Our Collection: Voice in Action with Miranda Hine
I’ve had the pleasure of curating Museum of Brisbane’s new focus exhibition, Our Collection: Voice in Action. It looks at Indigenous artists working in Brisbane from the 1980s until now, who have used their artworks as a platform for political activism in varying ways.
It’s tough to pick favourite works from this show – they’re all significant and tell such diverse stories.
Vernon Ah Kee’s Profile 1 (2006), is a stunning example of Vernon’s largescale charcoal drawings. This work features his Great Grandfather, George Sibley, and is based on a photograph taken by anthropologist Norman B Tindale in the 1800s.
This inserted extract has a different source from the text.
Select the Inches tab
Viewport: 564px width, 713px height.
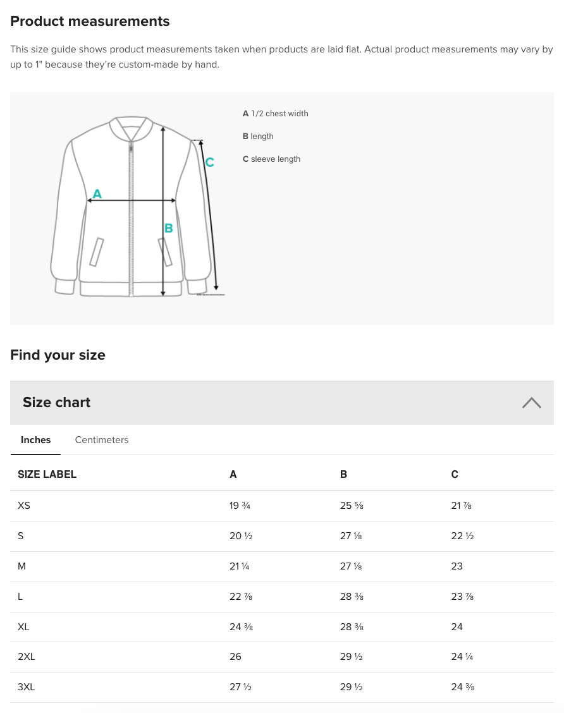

The power in this work is Vernon’s choice to blow up the size of George’s face, and the time and care he’s put into each charcoal mark. For me, the result is Vernon saying ‘This is George. He’s an important man and not an anthropological subject. I’m going to remember him and you should too’. The draftmanship and skill in the work makes it even more commanding. I could stare at it for hours. In fact, I have!
Megan Cope’s Floodlands I (2013) takes a decolonising approach to mapping out Brisbane by overlaying Aboriginal place names onto a 1950s map of the city. It looks at toponomy and cartography – subjects we might think of as neutral and probably even a bit boring – as power systems that actually assist in colonising and quietly declaring which histories are ‘important’ and ‘true’. This work is a powerful reminder of dual histories, and a way to reclaim Aboriginal land. On a simpler level, I also love the educational quality of it. You can look at the familiar map of the city and learn which Aboriginal names belong to which regions. These are things many of us unfortunately never learnt at school. Hopefully some of these names will remain in viewers’ minds the next time they see a map of Brisbane.
Christopher Bassi is the youngest artist in Our Collection: Voice in Action. Having graduated from the Queensland College of Art last year he represents an emerging wave of Indigenous artists in Brisbane. His work is so exciting because he’s still experimenting, and he’s had the benefit of learning from the incredible practices of more senior artists, many of whom are included in this show. I connect with Christopher’s works because they are very personal, but also vulnerable. He attempts to reconnect with the Torres Strait Islander tradition in Orange Weaving (2017) and Untitled (Weaver) (2017), but without having inherited the complete knowledge of the process he falls short of replicating it fully. You can feel Christopher actively trying to navigate his own identity in the works, and it’s pretty special that he has let us, as viewers, into that process.